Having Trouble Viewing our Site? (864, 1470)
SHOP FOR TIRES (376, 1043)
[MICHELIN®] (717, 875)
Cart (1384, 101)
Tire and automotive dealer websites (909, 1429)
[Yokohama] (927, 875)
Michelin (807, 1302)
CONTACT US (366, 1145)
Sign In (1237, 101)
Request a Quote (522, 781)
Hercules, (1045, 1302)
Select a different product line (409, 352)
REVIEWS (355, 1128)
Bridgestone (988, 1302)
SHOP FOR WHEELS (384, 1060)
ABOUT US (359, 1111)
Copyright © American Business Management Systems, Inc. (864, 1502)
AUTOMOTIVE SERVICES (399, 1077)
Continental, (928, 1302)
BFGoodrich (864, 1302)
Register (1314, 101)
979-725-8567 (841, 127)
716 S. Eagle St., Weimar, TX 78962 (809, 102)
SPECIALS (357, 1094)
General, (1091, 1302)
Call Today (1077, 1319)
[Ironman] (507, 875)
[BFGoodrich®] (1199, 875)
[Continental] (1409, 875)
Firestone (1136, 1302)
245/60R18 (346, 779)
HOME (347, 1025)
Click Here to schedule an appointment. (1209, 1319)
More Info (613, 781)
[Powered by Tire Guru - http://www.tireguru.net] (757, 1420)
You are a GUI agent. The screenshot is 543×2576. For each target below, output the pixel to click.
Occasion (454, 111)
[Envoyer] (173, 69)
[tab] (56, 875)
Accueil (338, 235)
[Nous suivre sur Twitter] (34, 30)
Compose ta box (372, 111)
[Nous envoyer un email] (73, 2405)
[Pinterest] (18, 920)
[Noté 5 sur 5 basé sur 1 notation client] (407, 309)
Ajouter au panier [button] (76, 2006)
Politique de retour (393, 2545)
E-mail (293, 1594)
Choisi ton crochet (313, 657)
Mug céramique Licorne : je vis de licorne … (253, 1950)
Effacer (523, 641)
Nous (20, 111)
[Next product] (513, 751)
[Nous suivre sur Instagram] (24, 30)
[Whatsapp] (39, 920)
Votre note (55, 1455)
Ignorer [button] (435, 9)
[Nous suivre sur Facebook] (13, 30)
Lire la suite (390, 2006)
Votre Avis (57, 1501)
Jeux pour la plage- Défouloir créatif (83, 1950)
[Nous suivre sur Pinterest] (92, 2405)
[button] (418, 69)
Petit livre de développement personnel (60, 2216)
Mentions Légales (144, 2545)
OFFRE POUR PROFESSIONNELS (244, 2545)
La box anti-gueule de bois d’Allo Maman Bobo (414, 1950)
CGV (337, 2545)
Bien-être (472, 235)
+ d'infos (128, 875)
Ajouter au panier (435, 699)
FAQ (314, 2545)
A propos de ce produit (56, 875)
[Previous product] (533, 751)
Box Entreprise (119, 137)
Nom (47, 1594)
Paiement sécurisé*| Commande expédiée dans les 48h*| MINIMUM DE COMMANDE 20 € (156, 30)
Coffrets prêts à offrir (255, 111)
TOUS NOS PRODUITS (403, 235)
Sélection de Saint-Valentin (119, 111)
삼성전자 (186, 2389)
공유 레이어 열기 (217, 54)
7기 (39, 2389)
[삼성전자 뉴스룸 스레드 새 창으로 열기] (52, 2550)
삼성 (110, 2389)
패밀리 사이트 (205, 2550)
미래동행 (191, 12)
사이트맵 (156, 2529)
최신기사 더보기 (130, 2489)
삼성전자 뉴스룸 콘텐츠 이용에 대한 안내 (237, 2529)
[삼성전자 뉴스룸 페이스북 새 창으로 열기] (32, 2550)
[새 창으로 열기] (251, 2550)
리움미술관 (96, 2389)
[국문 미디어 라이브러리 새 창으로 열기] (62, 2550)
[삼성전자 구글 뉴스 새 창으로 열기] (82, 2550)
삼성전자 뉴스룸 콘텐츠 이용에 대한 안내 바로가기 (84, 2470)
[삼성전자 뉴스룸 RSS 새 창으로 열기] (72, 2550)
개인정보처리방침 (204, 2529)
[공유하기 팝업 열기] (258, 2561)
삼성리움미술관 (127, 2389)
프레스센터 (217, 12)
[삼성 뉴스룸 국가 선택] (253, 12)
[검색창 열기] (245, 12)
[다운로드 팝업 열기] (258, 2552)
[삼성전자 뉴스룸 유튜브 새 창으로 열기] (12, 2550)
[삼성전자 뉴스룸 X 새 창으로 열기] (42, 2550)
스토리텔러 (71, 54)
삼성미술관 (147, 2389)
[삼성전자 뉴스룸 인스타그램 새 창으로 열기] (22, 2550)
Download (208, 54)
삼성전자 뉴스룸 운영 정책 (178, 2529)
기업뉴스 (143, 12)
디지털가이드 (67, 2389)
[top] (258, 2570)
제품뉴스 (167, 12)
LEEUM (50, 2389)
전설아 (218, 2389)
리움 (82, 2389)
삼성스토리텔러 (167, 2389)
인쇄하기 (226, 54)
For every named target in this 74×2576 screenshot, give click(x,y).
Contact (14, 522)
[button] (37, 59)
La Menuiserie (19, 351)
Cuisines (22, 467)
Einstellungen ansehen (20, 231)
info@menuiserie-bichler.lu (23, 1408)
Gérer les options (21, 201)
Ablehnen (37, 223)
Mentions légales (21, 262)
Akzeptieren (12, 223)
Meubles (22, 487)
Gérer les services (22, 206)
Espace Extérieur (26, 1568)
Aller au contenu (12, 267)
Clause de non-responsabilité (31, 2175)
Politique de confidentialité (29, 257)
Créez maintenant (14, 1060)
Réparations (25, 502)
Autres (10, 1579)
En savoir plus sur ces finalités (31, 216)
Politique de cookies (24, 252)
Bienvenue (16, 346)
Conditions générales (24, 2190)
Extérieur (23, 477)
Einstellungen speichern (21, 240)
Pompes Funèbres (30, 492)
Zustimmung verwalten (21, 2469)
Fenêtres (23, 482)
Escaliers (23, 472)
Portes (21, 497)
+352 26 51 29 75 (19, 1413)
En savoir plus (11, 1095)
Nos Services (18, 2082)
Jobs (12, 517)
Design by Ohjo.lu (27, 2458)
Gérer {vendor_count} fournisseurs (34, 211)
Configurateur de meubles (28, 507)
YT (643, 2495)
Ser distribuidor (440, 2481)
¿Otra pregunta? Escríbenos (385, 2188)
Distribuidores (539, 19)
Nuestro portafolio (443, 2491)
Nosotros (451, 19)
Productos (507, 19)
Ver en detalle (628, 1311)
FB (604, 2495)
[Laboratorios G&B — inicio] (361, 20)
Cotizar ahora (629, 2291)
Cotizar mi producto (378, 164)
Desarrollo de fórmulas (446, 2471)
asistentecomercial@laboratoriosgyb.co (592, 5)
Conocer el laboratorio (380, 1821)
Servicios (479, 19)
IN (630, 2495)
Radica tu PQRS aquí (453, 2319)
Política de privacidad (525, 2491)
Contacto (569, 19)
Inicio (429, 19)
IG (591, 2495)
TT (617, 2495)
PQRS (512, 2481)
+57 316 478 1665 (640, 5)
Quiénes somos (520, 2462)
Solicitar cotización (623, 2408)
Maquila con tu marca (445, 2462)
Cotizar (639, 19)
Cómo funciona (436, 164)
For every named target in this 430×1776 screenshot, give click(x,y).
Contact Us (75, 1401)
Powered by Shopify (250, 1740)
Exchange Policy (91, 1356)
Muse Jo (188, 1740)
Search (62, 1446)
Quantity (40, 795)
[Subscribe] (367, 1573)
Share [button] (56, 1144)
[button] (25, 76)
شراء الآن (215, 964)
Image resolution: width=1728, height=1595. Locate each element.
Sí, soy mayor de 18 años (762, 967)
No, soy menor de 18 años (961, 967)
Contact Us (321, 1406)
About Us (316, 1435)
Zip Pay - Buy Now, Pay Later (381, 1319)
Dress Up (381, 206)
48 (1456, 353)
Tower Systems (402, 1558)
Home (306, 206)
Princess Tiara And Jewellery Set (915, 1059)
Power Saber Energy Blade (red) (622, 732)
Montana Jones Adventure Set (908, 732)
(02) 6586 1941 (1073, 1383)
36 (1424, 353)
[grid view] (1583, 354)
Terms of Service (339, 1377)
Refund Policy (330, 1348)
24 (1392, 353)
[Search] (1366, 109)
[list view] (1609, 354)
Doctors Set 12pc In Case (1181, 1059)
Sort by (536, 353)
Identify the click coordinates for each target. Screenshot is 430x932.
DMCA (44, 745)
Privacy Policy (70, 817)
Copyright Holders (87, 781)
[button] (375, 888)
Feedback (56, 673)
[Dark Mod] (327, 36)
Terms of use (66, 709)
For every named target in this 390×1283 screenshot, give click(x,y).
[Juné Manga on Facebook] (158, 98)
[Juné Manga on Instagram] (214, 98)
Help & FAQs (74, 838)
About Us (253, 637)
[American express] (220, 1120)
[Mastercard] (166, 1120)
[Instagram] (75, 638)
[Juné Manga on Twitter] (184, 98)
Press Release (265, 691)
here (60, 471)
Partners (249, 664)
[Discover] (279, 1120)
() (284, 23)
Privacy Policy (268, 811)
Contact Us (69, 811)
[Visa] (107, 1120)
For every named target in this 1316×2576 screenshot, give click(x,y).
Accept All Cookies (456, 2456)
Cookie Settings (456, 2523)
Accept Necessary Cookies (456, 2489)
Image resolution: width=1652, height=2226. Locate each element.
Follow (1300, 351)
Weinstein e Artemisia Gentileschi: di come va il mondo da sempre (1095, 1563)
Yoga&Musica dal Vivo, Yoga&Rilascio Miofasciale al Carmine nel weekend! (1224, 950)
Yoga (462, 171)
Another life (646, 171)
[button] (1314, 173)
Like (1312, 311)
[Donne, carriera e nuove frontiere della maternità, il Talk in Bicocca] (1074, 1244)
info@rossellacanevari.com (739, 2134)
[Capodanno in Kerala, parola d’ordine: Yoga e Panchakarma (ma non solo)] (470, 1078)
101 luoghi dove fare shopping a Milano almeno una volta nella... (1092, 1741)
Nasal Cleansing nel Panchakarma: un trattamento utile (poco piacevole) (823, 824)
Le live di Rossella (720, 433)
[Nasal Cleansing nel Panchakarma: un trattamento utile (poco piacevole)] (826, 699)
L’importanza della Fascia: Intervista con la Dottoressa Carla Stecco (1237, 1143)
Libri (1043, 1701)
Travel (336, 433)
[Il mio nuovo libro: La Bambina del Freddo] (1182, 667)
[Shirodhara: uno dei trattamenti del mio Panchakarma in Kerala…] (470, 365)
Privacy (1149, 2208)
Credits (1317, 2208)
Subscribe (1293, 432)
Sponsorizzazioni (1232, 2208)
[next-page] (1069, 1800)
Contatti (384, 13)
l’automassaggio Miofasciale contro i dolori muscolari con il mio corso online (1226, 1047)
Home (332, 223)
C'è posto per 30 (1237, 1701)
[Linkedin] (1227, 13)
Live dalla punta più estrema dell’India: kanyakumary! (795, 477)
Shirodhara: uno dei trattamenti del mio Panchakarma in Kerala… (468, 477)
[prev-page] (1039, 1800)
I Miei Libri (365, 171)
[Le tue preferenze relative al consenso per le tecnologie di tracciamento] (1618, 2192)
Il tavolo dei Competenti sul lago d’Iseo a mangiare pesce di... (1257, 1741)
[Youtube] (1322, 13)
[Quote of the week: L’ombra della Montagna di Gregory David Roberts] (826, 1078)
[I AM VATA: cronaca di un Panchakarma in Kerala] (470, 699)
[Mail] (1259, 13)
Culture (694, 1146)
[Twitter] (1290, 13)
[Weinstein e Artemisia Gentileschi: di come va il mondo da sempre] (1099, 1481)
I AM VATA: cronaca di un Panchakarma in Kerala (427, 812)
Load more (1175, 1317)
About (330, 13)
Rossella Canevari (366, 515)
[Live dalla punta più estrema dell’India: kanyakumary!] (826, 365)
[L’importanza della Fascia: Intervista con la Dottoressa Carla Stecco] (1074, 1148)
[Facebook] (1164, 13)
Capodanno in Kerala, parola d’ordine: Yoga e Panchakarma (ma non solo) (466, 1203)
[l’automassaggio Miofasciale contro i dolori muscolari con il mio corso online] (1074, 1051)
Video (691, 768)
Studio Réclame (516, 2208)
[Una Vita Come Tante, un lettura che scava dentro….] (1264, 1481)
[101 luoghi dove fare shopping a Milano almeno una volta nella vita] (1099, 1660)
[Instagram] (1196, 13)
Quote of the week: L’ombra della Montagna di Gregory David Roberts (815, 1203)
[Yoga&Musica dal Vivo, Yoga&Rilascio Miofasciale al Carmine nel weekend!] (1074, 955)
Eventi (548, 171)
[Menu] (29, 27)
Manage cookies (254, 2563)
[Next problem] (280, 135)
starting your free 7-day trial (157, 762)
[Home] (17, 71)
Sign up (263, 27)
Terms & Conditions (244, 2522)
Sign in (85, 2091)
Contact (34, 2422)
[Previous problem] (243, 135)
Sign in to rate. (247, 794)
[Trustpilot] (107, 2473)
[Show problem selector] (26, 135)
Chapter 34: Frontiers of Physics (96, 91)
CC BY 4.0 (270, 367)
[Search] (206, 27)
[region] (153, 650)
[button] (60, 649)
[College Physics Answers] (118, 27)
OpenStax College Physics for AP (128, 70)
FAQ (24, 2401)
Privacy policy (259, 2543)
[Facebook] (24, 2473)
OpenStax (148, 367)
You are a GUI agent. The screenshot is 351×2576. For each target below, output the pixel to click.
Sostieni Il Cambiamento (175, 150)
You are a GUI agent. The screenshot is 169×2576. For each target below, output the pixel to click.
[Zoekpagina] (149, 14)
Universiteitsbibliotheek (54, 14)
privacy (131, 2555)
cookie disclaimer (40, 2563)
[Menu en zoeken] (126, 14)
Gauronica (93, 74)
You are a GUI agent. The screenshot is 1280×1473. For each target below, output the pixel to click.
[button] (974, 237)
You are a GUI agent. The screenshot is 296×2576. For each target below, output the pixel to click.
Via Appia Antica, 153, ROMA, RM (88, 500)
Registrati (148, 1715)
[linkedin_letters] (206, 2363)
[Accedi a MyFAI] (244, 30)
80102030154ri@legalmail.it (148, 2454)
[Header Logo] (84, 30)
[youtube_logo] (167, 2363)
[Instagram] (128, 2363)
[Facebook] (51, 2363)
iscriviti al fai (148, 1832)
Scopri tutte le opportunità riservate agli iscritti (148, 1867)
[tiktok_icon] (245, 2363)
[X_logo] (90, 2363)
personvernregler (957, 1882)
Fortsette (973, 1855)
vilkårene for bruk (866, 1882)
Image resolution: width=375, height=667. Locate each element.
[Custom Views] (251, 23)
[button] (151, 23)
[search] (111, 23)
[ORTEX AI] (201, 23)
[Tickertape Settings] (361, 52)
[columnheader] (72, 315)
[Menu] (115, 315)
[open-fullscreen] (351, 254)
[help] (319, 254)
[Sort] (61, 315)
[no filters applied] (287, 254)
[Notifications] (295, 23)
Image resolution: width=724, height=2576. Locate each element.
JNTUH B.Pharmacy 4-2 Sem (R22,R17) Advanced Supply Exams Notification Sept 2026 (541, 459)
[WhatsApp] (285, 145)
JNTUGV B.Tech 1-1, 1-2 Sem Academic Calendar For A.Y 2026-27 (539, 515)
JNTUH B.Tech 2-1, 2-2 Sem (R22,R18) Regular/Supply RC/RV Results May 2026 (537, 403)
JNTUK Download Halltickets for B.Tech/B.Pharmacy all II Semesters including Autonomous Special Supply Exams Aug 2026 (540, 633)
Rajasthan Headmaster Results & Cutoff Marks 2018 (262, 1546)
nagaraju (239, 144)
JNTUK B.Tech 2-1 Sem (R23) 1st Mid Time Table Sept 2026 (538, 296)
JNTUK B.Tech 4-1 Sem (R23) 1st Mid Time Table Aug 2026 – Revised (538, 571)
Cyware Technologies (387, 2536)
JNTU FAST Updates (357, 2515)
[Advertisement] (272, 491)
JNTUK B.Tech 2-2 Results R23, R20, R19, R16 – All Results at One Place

━━━━━━━━━━━━━━━━

◆ **What this task involves**
All lines above from the one with "전설아 (218, 2389)" to the one with "Ablehnen (37, 223)", inclusive, should be copied exactly, and no other lines.

◆ **Written reply**
전설아 (218, 2389)
리움 (82, 2389)
삼성스토리텔러 (167, 2389)
인쇄하기 (226, 54)
For every named target in this 74×2576 screenshot, give click(x,y).
Contact (14, 522)
[button] (37, 59)
La Menuiserie (19, 351)
Cuisines (22, 467)
Einstellungen ansehen (20, 231)
info@menuiserie-bichler.lu (23, 1408)
Gérer les options (21, 201)
Ablehnen (37, 223)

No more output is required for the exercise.